Lautenberg has also called for fraud charges to be brought against Williams, and a Justice Department investigation is under way.
“I hope that we can put this mistake behind us,” Williams wrote in swan song after his duplicity was exposed, and at least those words are without a doubt the whole truth.
This whole issue may seem like very small potatoes in an administration that uses “covert propaganda” for far more lethal ends, such as justification for invading Iraq and killing uncounted thousands of its citizens along with 2,000 of our own kids. (Saddam has a huge arsenal of weapons of mass destruction! And he’s about to develop a nuclear capability unless we act fast! Mushroom clouds are coming! The sky is falling!) — all part of the Bush agenda for keeping American oil billionaires safe from terrorists and taxes.

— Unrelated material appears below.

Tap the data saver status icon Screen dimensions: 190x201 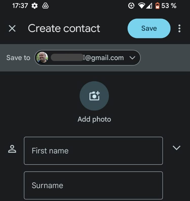131,6
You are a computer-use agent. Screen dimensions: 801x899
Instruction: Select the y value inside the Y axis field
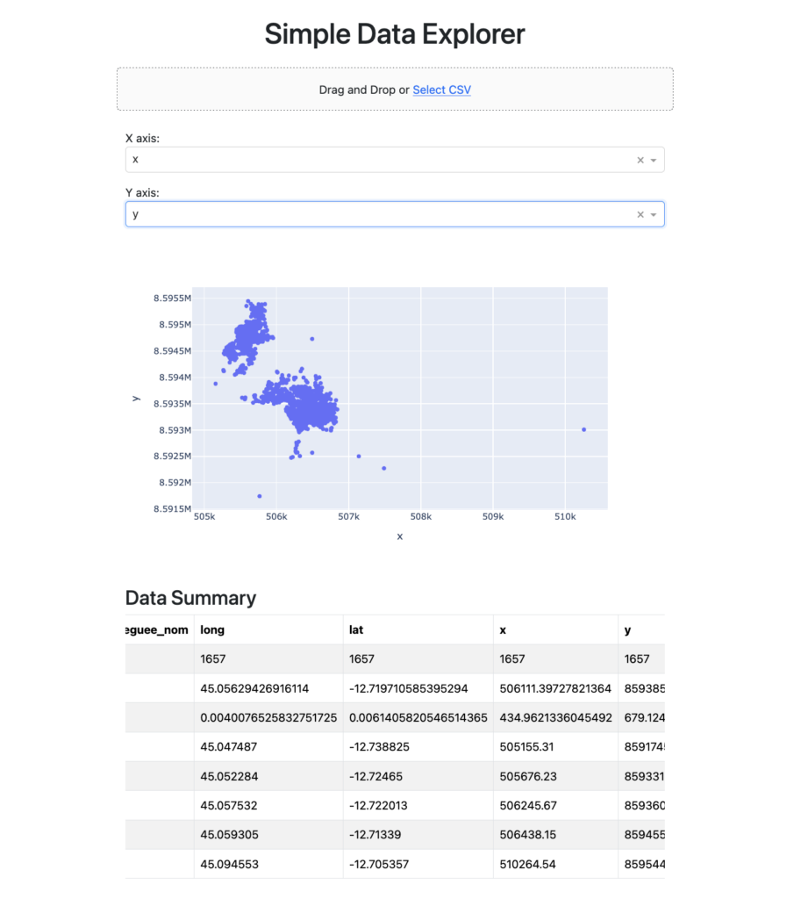click(136, 213)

And maybe it is tiny spuds, but the principle is the same:
The president’s minions keep demonstrating in myriad ways they will not hesitate to deceive the ordinary people who elected them to benefit the really important people who paid the tab for their victories.
In what now seems like a sick joke, Bush promised during his first campaign to bring honor and integrity back to a White House soiled by Bill Clinton’s tawdry sexual escapades, and enough Americans fell for it to give him an eight-year lease.
But Clinton only jollied a more-thanwilling young woman and betrayed the trust of his family.
Bush is sticking it to all of us – whether we willingly bend over or not.
David Grant Long is a resident of Cortez.